When we talk about growing, we focus not on the physical growth of a child to adulthood but the spiritual, psychological and emotional sense of what it means to va’yigdal. It is the reason that, at a baby’s bris, we pray, “…this little one, may he grow great (gadol).” We want him to realize his potential as a human being, just as Moshe did. Now, as an infant, “…you are small (katan)…” self-centered. You are totally dependent on others to exist. But in the future, you will be responsible not just for yourself, but hopefully for others as well. This is what we mean when we pray to “become gadol.”
While not determined by birth, to have a child realize his or her potential demands exceptional parenting. When Rav Moshe Feinstein probed deeper into Moshe’s sparse birth announcement, he reasoned that there may have been a good reason for omitting the names of Moshe’s parents in parashat Shemot but why does the Torah record that “Amram married his aunt Yocheved, and she bore him Aaron and Moshe” in Parashat Vaeira?
In this, the Torah speaks to the importance of parenting in raising a child to his or her potential. It takes no particular skill or praise-worthy ability to simply give birth. No more, in fact, than it takes for a child to va’yigdal physically. However, rearing a child, particularly in the midst of a galut, in a secular society and in challenging times, not only deserves but demands high praise and recognition.
Praise is due to the young person who matures and assumes his or her responsible place as a committed and caring member of an adult Jewish community. How many countless children with fine qualities and great potential are born into Jewish households every year? However, so very many of them never develop and blossom Jewishly. Their gifts and potential is lost, consumed by alien cultures. It is only by having parents who nurture and guide them that children and young people realize their gifts and potential. As it is written in parashat Vaeira , “vayigdal Moshe…” – Moshe grew in both stature and greatness. Rashi explains that it is at this point, finally, that recognition is due to his parents. Not at birth, but now when, as a man, he has realized his potential.

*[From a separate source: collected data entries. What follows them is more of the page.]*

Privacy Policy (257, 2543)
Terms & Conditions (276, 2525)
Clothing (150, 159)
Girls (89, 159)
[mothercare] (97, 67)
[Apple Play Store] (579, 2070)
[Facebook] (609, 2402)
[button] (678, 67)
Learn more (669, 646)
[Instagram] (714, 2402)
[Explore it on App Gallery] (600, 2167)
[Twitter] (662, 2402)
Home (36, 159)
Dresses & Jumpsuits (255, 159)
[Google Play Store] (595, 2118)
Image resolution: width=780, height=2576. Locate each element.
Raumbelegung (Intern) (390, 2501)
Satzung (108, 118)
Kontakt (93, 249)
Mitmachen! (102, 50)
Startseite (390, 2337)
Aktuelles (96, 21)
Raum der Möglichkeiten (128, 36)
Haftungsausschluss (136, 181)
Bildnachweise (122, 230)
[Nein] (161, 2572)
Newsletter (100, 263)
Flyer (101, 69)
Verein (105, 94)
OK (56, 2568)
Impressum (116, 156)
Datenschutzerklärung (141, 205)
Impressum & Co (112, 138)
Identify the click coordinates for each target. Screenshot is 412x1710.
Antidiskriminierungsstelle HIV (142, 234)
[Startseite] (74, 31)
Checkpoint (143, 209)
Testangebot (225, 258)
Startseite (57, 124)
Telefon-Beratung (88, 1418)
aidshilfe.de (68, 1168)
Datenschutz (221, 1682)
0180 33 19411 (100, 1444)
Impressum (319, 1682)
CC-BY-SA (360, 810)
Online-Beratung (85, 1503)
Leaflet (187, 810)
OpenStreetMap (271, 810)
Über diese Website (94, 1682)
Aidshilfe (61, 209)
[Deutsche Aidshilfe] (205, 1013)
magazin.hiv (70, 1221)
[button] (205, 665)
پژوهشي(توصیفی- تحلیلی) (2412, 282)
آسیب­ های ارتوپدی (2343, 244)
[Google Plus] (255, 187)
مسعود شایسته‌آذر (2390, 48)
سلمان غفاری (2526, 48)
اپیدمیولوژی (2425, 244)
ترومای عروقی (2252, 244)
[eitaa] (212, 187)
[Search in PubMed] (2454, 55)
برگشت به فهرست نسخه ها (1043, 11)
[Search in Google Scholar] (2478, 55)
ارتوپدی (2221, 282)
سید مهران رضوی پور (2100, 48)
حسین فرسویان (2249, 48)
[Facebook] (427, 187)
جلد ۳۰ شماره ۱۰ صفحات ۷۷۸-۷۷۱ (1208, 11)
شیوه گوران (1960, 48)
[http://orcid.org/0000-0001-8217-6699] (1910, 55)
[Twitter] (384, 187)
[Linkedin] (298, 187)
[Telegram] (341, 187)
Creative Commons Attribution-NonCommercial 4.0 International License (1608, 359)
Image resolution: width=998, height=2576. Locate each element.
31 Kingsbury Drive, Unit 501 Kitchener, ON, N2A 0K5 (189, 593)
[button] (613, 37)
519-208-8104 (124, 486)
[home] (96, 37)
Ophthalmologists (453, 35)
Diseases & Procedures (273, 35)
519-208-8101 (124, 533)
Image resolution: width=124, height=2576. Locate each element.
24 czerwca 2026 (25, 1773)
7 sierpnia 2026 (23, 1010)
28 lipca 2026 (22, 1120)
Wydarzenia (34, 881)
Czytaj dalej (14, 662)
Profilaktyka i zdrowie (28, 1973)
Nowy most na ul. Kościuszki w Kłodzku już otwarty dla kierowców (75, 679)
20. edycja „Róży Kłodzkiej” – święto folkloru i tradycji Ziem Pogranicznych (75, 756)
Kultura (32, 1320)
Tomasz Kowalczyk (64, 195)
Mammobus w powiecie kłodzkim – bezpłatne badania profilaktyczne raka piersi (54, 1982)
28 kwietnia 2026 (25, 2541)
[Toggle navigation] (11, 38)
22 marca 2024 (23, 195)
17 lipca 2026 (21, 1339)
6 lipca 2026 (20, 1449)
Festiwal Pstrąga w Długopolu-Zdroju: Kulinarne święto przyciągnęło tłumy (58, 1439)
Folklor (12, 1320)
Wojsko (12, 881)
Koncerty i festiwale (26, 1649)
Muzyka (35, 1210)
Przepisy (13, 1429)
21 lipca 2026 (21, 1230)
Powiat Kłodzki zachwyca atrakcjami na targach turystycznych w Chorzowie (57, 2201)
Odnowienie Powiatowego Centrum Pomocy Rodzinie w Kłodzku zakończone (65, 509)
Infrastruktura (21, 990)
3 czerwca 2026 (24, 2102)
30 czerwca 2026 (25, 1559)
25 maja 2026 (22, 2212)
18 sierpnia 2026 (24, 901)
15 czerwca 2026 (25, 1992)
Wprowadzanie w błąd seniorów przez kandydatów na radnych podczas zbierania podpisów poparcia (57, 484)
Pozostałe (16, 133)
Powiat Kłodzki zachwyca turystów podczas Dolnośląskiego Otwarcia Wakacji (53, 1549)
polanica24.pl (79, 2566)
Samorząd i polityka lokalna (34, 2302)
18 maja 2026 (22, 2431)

In Hilchot Teshuva, Rambam teaches that it is not predetermined for anyone to be born either righteous or wicked. Rather, free will is bestowed on every human being. If one desires to turn towards the good way and be righteous, he has the power to do so. If one wishes to turn toward the evil way, and be wicked, he is at liberty to do so. Everyone, every newborn has the potential to become a mentsch; special, kind, generous and sensitive. But it takes adults – parents, grandparents, extended family, teachers – to nurture that child and potential. Rambam concludes that, Every human being may become righteous like Moshe our teacher.
And when they do; when they become the “Moshes” they are meant to be, then their parents’ names will be proclaimed – with pride, satisfaction and much-deserved recognition.